雑魚とは違うのだよ、雑魚とは。(シア戦士長視点)
始めは、我らの森と人族の草原との境界付近に変わった大亀と人族が出入りし、無分別に木々を切り倒しているとの話だった。
それが、段々奥へと道を作りながら入り込み、大きく育った立派な精霊木を攻撃していると言う。
森に育つ精霊木は、エルフの目であり、恵みでもある。
人や魔物からエルフの里を護る為、立派な木々とエルフは契約する。
それによって、普通の木々は精霊木となり、招かれぬよそ者が侵入した時、エルフへ知らせるとともに、森を護る為に戦う。
知らせを受けて、私、エルフのアスナ氏族のシア戦士長は、戦士を集め、招かざる人族と交戦した。
初めて見る鉄で出来た動く砦。
櫓より兵士が身を乗り出し、火を噴く鉄棒をかざし、ダッダダと言う音と共に、戦士たちを薙ぎ払うように負傷させた。
エルフが使用する矢除けの加護は、防御魔法の中でもかなり強力だ。
それを意図も容易く切り裂くとは、戦士の皆が狼狽した。
もし、加護が無かったら、当たった者は皆死んでいただろう。
しかし、森の中で、エルフにこそ戦神の加護がある。
隠蔽の加護で、森に溶けたエルフを見つけ出す事は、例え、猟師を従えていても、中々出来ぬ。
櫓より乗り出して、我らを攻撃している者を優先的に、弓矢で狙撃した所、奴らは鉄の砦に籠り、木こりや猟師を護るように後退していった。
もちろん、矢を矢継ぎ早に射かけたが、矢の飛んで来る方向へ櫓に刺さっている鉄の棒が動いたかと思ったら、棒より轟音が発し、木々も何もかも吹き飛ばした。
見る限り、当たれば即死だが、鉄の棒が指向するスピードも緩やかであるし、方向が決まっても、すぐに轟音を発する訳でもないから、当たらねばどうと言う事は無い。

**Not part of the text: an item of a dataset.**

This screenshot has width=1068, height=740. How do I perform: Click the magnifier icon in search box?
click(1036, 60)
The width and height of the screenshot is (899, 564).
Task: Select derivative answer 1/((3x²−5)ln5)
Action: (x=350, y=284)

しかし、こちらの矢もカンカンと音を立てるだけで、全て弾かれている。
ただの矢でない、巫女より貫通の加護を受けた魔物殺しの破魔矢ですら弾く。
石礫の魔法、氷の矢、火の矢、風の刃など、幾つもの速射性が高い実戦向けの初級攻撃魔法を打ち込んでもまるで効かない。
仕方が無いので、退路を先回りし、時間のかかる上級魔法を遭遇時間を計算して詠唱し、ブチ当てた。
大水流や石の大槍,竜巻は、やはり効かなかったが、大火炎を当てると、砦が燃え出し、中にいた兵士が外へ逃げ出した。
その必死の逃げようを見て、我らもすぐに逃げ出したが、凄い轟音と共に、砦が大爆発し、広範囲に火が燃え広がった。
その時、ただならぬ勢いで、新たな砦がやってきた。